[[ PROVIDED RECORDS, beginning ]]

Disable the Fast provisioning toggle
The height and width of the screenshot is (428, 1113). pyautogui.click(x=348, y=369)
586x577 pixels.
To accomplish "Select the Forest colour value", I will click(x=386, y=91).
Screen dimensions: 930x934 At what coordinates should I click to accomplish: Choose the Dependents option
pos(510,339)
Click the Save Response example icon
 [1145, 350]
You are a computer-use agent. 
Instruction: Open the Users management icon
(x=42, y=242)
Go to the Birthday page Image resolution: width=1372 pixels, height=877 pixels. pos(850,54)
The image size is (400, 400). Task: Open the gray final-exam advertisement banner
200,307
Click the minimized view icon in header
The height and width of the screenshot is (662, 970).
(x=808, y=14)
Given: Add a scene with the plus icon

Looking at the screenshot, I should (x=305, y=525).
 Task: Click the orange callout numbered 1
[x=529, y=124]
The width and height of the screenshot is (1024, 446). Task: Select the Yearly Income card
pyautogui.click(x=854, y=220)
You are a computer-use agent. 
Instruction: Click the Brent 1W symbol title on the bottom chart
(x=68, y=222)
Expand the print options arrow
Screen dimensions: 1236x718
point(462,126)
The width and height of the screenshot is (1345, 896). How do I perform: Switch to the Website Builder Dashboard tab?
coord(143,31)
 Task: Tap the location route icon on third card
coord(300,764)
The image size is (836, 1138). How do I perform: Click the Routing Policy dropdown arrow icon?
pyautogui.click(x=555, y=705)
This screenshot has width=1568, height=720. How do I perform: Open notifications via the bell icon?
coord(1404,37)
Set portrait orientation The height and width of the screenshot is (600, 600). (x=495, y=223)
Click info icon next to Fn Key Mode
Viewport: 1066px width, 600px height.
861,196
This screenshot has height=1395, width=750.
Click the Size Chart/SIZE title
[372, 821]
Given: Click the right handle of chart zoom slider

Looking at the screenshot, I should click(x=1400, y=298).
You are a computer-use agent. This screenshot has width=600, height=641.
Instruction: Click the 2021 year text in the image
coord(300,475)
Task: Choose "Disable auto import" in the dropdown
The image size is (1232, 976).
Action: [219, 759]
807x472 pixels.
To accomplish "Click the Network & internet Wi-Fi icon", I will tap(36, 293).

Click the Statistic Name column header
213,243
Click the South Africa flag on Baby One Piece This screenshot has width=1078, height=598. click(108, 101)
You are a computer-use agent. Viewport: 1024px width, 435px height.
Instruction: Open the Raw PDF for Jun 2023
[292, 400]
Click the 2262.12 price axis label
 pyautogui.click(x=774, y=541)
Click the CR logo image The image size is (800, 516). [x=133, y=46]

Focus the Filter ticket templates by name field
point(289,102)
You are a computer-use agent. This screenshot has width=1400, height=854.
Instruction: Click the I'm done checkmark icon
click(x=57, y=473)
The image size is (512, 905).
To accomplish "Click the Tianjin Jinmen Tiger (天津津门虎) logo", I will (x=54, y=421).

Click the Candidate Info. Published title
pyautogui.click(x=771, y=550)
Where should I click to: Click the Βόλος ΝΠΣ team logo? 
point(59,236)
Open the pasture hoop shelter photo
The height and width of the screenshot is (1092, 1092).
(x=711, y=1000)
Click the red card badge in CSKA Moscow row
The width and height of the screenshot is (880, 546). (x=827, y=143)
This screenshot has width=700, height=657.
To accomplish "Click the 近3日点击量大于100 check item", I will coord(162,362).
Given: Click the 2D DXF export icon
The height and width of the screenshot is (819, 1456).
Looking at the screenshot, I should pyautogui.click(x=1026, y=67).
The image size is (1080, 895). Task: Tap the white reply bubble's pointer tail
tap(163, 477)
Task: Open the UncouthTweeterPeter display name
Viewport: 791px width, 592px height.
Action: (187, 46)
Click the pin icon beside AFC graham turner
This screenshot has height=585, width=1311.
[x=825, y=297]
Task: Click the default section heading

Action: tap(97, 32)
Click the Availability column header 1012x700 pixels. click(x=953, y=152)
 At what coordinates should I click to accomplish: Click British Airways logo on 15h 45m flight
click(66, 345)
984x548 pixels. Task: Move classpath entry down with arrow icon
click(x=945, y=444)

[[ PROVIDED RECORDS, end ]]

--- PROBLEM STATEMENT ---
A single integer is the expected output: the number of lines in the data that include the word "computer".

--- REPLY ---
5